Data excerpts:
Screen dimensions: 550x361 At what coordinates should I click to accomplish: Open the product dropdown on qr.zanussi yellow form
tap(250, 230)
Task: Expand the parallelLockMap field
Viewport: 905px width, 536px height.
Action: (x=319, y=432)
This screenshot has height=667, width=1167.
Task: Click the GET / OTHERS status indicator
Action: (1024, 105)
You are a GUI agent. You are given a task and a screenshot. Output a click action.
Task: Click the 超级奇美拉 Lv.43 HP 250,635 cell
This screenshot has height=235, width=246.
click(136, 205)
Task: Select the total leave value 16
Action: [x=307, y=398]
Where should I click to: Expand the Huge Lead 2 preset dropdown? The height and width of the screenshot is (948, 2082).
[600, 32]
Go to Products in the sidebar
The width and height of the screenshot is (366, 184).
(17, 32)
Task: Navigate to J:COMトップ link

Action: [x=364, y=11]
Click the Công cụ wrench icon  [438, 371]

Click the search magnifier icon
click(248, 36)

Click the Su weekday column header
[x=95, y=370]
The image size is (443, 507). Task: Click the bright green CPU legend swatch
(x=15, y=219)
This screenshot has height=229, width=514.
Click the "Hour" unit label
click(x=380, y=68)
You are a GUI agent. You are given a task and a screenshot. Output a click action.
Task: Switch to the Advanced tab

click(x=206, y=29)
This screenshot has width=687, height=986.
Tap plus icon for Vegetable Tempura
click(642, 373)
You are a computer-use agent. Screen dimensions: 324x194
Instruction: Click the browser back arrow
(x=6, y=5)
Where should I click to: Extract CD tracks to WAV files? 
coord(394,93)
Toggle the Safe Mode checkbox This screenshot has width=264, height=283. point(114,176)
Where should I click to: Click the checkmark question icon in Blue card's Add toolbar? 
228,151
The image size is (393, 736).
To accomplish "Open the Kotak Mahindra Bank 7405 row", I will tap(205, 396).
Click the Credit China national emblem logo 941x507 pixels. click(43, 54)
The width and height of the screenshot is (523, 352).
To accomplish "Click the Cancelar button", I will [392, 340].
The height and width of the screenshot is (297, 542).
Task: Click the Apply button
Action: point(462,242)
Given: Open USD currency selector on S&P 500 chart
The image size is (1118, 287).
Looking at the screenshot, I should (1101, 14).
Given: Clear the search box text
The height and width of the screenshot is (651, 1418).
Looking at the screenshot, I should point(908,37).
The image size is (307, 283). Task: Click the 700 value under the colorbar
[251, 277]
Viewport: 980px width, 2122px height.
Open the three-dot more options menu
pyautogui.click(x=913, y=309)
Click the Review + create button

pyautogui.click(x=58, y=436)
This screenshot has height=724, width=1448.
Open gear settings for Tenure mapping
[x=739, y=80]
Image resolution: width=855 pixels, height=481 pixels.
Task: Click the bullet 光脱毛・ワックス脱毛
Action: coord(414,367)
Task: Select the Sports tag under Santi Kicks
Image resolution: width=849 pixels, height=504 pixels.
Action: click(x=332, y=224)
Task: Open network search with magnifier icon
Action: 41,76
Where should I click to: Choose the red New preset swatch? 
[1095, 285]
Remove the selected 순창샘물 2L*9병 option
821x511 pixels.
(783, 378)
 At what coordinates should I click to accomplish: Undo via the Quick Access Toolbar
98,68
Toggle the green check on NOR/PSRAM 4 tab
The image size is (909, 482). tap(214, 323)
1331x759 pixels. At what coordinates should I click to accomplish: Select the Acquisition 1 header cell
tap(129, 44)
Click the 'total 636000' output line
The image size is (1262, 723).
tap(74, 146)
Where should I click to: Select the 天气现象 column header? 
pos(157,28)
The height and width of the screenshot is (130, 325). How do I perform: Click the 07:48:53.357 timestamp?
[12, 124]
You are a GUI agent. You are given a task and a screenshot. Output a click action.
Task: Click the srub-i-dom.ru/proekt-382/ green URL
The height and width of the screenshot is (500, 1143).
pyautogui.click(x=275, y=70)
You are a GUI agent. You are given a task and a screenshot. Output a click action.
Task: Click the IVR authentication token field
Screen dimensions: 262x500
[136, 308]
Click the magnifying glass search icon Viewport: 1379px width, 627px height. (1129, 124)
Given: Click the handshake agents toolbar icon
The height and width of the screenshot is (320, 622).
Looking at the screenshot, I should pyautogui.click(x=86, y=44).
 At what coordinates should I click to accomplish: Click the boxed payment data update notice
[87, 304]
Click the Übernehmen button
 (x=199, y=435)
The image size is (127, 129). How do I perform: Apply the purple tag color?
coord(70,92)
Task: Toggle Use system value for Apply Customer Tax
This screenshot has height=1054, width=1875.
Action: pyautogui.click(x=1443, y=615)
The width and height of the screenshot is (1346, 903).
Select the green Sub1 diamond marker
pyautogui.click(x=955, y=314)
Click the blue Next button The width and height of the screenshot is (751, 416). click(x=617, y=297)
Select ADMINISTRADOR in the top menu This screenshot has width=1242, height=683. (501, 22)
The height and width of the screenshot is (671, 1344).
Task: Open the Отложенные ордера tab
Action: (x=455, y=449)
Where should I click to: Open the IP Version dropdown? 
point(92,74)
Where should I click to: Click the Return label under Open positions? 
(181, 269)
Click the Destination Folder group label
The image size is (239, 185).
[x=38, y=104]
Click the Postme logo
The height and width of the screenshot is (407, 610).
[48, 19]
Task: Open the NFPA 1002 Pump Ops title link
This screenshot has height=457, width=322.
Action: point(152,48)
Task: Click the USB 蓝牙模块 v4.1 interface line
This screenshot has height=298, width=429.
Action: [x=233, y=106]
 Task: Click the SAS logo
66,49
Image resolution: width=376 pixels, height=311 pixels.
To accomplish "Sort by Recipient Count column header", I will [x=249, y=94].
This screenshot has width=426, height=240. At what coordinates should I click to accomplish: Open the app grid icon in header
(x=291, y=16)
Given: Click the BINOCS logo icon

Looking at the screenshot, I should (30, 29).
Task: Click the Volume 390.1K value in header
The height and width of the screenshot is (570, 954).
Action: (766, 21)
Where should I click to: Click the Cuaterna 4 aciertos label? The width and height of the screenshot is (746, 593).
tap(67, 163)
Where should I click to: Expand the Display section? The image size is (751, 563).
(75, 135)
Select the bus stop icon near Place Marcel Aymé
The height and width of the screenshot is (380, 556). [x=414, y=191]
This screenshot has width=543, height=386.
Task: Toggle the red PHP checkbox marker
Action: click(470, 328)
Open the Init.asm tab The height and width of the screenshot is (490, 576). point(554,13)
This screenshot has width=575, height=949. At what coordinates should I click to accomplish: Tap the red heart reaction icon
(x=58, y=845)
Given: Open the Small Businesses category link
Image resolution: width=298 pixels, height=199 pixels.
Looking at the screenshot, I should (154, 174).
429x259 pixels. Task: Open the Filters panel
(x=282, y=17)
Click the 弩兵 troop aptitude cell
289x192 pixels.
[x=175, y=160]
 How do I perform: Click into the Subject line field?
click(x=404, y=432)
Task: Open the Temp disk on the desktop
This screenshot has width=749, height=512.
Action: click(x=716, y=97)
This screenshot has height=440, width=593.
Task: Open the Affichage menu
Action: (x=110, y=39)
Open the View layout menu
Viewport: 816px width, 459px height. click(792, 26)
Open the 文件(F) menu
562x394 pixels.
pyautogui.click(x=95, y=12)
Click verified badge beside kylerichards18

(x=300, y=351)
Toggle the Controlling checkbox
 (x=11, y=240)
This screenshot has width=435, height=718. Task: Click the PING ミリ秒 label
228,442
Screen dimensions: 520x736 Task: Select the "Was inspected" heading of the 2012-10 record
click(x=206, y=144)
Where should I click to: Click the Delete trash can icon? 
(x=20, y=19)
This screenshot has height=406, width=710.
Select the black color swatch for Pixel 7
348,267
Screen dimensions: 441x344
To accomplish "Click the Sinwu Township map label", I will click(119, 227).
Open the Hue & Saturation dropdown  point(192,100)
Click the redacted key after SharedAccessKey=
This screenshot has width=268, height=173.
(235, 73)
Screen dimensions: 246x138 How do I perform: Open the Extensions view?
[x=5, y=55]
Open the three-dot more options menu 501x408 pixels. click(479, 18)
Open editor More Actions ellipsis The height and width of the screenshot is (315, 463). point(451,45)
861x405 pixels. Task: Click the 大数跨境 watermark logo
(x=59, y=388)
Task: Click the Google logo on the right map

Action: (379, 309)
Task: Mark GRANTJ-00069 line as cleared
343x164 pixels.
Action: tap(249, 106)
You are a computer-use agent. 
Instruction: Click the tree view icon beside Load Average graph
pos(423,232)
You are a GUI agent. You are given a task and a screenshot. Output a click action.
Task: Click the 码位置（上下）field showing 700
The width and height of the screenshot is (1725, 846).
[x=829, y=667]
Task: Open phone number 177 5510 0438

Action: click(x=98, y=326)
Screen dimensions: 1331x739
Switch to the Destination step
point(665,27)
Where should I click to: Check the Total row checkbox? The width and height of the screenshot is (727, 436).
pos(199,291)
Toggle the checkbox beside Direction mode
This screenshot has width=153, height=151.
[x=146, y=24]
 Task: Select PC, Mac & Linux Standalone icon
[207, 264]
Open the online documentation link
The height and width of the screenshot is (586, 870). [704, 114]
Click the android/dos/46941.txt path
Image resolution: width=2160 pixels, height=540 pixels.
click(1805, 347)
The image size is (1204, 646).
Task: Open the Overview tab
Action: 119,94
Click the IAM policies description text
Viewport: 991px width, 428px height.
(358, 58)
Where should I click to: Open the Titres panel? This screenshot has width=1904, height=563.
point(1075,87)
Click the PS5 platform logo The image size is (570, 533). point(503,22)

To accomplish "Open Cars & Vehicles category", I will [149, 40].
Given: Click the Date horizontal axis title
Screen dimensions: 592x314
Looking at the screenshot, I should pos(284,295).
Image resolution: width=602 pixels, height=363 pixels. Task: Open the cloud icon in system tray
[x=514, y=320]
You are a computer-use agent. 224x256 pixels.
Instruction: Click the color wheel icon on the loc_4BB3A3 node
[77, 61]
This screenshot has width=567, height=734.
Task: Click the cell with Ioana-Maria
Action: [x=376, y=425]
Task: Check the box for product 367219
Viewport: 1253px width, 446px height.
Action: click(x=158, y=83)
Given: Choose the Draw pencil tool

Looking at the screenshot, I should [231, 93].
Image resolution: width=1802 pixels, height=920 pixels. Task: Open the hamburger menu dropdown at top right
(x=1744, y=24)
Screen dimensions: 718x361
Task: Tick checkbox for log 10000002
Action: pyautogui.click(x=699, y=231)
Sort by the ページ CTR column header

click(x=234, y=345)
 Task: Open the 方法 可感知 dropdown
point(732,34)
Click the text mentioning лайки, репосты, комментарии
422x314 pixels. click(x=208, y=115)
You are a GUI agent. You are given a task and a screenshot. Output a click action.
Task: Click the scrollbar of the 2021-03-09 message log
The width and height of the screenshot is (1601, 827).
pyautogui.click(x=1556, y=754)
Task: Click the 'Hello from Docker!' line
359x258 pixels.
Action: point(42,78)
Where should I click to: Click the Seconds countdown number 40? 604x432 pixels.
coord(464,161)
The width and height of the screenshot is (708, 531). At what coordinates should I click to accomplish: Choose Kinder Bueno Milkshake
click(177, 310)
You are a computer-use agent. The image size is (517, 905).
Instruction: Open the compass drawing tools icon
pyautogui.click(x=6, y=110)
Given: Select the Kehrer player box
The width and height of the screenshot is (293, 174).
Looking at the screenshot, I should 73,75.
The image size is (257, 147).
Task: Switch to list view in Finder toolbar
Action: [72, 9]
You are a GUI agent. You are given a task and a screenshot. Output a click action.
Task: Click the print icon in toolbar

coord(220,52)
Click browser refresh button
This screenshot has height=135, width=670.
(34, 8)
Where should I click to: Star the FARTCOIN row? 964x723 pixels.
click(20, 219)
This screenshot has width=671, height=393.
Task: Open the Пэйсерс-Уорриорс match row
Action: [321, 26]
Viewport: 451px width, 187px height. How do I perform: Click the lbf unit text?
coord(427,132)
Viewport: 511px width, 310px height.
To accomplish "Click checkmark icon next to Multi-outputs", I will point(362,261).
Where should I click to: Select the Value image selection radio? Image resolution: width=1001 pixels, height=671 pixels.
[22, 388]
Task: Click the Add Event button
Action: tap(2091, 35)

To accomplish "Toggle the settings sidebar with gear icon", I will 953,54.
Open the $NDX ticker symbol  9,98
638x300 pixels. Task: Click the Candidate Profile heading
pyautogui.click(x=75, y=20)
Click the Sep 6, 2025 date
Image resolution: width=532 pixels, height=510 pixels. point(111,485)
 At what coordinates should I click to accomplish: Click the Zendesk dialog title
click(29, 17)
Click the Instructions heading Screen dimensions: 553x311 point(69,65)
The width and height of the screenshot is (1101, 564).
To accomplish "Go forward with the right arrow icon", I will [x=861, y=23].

Exercise details: After reading the listing above, work out how many lines contain "computer" and reply with that number only.

Task result: 4